Тем не менее постулат теории игр о рациональности поведения и уверенность фон Неймана и Моргенштерна в том, что такое пове­дение может быть измерено и выражено количественными показа­телями, породили поток захватывающих теорий и практических приложений. Как видно из приведенных мною примеров, влияние теории игр вышло далеко за пределы интересов военных.

В 1950-х и 1960-х годах были предприняты новые попытки расширить область применения рациональных методов, особенно в экономике и финансовом деле. Некоторые из возникших тогда идей кажутся сегодня бессодержательными; в главах 16 и 17 мы подвергнем эти идеи критическому анализу. Но следует отдавать себе отчет, что до 1970-х годов значительная часть обаяния идеи рациональности, измерений и использования математики для про­гнозирования в немалой степени была обусловлена оптимизмом, порожденным великой победой во Второй мировой войне.

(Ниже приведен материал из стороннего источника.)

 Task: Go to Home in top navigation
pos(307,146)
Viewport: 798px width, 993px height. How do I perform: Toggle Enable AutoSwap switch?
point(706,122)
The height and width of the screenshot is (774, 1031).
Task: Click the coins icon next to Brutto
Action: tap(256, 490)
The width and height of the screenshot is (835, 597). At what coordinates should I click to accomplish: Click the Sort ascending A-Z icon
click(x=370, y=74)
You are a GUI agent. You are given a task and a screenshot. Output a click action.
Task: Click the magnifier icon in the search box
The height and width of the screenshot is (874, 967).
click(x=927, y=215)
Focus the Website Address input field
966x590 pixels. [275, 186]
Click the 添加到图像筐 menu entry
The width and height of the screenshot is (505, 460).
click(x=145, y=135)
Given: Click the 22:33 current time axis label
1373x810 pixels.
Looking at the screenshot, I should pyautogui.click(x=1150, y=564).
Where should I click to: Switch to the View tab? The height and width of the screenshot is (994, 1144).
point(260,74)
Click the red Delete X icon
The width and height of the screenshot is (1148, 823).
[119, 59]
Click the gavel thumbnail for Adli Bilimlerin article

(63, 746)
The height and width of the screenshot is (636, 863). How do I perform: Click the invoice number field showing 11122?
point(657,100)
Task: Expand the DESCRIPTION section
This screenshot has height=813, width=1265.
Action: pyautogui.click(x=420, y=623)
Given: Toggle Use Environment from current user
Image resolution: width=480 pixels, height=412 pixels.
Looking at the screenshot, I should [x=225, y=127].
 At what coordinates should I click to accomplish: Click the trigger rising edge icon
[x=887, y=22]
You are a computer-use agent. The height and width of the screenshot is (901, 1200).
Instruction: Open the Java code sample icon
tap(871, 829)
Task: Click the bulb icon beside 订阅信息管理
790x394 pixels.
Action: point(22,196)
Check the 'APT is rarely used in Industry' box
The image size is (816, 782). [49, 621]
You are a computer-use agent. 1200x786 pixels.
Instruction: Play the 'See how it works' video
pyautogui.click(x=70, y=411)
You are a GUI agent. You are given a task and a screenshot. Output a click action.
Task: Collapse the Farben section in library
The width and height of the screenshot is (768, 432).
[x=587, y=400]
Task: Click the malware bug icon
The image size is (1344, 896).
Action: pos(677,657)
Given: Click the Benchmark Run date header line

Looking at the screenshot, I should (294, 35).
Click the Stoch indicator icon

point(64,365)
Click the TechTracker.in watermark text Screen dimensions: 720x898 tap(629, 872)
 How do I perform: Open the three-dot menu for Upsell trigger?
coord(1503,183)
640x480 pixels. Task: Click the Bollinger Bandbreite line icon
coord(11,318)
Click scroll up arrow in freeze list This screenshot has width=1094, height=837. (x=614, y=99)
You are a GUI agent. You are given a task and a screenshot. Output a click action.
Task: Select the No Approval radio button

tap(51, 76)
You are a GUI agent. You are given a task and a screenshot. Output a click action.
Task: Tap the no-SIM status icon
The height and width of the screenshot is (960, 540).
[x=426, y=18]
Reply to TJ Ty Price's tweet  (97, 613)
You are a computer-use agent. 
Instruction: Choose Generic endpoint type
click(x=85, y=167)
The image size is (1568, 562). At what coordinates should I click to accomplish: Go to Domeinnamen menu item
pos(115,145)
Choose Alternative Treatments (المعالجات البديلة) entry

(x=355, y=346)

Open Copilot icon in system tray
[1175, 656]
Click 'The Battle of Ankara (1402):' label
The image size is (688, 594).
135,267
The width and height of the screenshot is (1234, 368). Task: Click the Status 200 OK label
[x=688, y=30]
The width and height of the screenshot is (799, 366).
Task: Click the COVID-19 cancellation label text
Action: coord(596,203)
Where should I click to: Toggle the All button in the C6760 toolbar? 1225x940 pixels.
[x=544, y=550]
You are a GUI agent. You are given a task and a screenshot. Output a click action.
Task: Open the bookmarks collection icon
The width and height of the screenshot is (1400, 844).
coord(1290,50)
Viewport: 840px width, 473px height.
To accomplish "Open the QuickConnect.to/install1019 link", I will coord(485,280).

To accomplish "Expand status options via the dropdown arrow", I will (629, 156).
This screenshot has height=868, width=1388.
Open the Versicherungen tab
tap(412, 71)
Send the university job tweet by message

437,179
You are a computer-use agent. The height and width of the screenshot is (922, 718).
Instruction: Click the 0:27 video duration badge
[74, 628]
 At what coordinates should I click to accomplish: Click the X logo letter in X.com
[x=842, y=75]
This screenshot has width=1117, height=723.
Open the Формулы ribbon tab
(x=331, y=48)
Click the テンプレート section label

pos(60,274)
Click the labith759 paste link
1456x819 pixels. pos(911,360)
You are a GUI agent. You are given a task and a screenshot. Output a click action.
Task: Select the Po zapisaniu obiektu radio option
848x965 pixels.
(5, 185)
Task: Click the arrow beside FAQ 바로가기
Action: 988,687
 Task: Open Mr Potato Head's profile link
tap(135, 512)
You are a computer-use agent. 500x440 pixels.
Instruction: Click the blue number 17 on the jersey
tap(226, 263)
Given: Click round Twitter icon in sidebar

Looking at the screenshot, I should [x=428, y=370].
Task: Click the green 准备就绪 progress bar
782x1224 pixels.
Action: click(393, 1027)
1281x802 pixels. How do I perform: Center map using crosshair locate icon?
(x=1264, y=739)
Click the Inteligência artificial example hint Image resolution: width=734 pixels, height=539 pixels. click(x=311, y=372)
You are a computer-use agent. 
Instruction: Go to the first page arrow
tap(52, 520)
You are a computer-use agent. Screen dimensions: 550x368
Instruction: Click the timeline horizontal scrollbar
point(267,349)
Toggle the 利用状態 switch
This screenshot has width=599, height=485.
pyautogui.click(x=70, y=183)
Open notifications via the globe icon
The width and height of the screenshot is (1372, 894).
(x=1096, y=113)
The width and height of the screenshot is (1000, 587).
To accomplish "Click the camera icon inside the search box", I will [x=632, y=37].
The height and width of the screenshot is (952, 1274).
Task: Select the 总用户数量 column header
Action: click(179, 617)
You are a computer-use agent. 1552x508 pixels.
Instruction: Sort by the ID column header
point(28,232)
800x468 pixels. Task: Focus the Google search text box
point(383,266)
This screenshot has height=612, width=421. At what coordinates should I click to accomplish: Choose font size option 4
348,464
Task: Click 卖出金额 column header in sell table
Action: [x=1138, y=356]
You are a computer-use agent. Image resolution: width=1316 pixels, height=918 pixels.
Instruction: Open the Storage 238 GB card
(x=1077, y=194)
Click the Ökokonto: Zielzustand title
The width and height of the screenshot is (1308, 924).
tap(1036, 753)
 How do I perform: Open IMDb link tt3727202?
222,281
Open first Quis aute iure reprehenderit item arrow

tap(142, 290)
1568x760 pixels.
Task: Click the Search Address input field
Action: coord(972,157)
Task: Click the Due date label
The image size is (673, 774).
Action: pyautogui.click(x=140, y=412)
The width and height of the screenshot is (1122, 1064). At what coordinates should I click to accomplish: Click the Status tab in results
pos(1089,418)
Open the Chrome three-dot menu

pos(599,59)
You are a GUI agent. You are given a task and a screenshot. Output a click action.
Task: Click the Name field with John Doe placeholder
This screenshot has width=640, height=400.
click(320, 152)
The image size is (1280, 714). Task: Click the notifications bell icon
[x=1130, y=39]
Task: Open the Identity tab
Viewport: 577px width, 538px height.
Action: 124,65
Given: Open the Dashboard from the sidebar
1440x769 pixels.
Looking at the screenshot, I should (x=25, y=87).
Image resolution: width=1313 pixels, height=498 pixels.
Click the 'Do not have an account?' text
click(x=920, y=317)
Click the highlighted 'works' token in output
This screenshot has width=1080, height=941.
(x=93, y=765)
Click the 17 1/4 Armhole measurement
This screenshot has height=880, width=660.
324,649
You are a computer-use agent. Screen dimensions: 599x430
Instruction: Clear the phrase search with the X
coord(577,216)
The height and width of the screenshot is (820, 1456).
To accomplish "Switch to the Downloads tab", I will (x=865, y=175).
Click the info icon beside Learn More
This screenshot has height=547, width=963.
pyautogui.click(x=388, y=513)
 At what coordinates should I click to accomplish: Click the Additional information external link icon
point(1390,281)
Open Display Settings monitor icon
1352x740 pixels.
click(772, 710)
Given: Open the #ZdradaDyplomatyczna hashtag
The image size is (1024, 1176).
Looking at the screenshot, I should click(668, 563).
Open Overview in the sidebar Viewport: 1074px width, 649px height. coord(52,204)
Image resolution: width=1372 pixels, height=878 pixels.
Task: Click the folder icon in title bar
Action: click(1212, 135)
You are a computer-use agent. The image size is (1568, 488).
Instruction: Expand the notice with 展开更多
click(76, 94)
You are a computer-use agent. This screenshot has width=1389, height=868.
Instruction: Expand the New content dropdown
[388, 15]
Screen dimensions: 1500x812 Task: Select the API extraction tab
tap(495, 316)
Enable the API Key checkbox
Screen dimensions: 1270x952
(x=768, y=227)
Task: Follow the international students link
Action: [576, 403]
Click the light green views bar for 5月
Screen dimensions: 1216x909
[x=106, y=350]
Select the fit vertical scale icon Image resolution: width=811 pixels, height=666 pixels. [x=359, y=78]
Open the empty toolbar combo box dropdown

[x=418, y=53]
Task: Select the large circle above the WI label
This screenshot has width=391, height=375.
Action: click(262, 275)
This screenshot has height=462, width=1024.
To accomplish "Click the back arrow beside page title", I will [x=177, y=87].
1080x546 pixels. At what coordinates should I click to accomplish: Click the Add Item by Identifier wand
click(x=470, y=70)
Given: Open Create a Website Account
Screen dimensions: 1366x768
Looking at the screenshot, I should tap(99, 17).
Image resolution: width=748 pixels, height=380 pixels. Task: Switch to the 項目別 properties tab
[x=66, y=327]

Возврат к мирной жизни считался благоприятной возможнос­тью извлечь пользу из болезненных уроков, полученных за долгие годы депрессии и войны. Человечество, по-видимому, истоскова­лось по утраченной ясности эпохи Просвещения и Викторианской эпохи. Экономическая теория Кейнса пользовалась поддержкой как средство управления циклами деловой активности и обеспече­ния полной занятости. Целью Бреттон-Вудских соглашений был возврат к стабильности, которую дала XIX веку система золотого стандарта. Для ускорения экономического прогресса слаборазви­тых стран были созданы Международный валютный фонд и Все­мирный банк. А Организация Объединенных Наций должна была обеспечить сохранение мира между народами.

В этой ситуации вновь стала популярна характерная для Вик­торианской эпохи идея разумности поведения. Измерения надеж­нее интуиции: разумные люди делают выбор скорее на основе ана­лиза информации, чем потакая собственным капризам, эмоциям и привычкам. Проанализировав всю доступную информацию, они принимают решения в соответствии с четко определенными пред­почтениями. Они предпочитают большее богатство меньшему и стремятся к максимизации полезности. Но они также склонны из­бегать риска в смысле утверждения Бернулли о том, что полез­ность дополнительного богатства обратно пропорциональна объему уже имеющегося.

Поскольку понятие рациональности было так хорошо разрабо­тано и получило признание в научных кругах, его преобразование в набор правил управления риском и максимизации полезности не могло не оказать влияния на мир инвестиций и управления ресур­сами. Ситуация благоприятствовала этому.

Достигнутые вследствие всего этого результаты принесли ода­ренным ученым Нобелевские премии, а определения риска и раз­вившиеся на их основе практические приложения революционизи­ровали принципы управления инвестициями, структуру рынков, используемые инвесторами методы анализа и поведение миллионов людей, поддерживающих работоспособность системы.